Goals of Positive Psychology
Although it might be challenging, positive psychology can be used to coach with the best of intentions and consideration for others.
The following are the main aims of positive psychology in coaching −
Above all others, and all others indirectly contribute to it, is the objective of making a good difference in the client's life. The primary objective of coaching is to make the client's life better. Coaching in positive psychology is similar.
Increase the client's exposure to joyful feelings.
Assist customers in recognizing and honing their special abilities and strengths.
Improve the client's capacity for developing and achieving goals.
Create a sense of hope in the client's mind
Encourage the client's sense of well-being and happiness
Encourage the customer to feel grateful
Assist the client in establishing and preserving wholesome, favourable connections with others.
Encourage the customer to keep an upbeat attitude.
Encourage the customer to appreciate each wonderful moment.
Contemporary Positive Psychology
Cultural variations reveal more about each culture's capabilities and methods for pursuing and achieving good results in life. The definition of the good existence tends to broaden as the world becomes more complex. Positive psychology-based research findings are already impacting treatments that assist people in building on their strengths and realizing their potential for increased happiness and life satisfaction.

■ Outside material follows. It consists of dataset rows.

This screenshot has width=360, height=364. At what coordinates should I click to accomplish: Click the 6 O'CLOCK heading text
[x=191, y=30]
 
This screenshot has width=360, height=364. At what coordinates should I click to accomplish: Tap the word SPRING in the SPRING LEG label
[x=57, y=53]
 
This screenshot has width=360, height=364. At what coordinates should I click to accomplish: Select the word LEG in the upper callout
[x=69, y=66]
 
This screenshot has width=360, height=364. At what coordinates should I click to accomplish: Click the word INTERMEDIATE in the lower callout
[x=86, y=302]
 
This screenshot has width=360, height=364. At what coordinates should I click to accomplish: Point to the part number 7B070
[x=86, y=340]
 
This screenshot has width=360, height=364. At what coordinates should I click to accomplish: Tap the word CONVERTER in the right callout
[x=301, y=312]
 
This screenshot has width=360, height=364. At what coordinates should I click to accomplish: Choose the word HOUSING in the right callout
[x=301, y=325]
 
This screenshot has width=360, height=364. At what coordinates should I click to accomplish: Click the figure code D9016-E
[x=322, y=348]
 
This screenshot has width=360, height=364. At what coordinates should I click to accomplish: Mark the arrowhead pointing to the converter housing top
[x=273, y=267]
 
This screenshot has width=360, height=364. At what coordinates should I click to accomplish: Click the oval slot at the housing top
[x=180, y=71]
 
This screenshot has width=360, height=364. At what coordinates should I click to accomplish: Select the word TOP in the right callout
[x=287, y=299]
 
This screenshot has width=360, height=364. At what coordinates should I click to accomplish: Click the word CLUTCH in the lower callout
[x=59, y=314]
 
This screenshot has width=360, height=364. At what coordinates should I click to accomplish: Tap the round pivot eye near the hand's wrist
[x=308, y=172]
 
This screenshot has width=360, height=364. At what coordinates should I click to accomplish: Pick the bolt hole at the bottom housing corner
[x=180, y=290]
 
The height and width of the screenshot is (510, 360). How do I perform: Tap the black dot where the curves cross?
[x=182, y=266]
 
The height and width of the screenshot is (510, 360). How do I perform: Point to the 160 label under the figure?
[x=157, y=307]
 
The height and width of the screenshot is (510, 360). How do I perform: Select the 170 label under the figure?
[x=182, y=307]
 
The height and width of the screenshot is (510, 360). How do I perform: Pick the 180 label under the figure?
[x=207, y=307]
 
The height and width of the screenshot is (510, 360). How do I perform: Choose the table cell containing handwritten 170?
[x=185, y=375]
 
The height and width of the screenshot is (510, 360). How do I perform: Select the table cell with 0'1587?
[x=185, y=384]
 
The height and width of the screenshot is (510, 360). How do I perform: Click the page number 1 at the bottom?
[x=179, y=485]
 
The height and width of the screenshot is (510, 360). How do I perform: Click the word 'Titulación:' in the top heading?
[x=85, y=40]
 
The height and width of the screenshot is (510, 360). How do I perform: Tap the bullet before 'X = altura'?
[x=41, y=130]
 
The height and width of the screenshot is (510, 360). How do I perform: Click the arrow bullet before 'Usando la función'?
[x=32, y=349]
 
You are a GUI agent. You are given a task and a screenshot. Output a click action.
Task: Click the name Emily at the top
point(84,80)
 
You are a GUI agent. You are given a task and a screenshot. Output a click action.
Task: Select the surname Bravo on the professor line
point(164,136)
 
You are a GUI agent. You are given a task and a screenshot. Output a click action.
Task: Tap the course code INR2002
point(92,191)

We require justifications for why we think life is worthwhile. Psychology must address how people may lead happy, fulfilling lives if it is to benefit all of humanity. These techniques may be used to comprehend and quantify the experiences that make life the most worthwhile. Psychologists have created instruments to assess subjective feelings including despair, rage, and schizophrenia.
In spite of the fact that many of the principles of positive psychology are not wholly original, the discipline incorporates a technique that prior methods lacked: the scientific method. The area of positive psychology is built upon a corpus of cumulative, empirical research.
Positive psychology has received a lot of research and is widely accepted. Although relatively new in terms of psychological theory, it has shown to be extensive and has the ability to provide psychological advantages to people and clients in a variety of contexts across many life domains (Seligman 2011, 2019).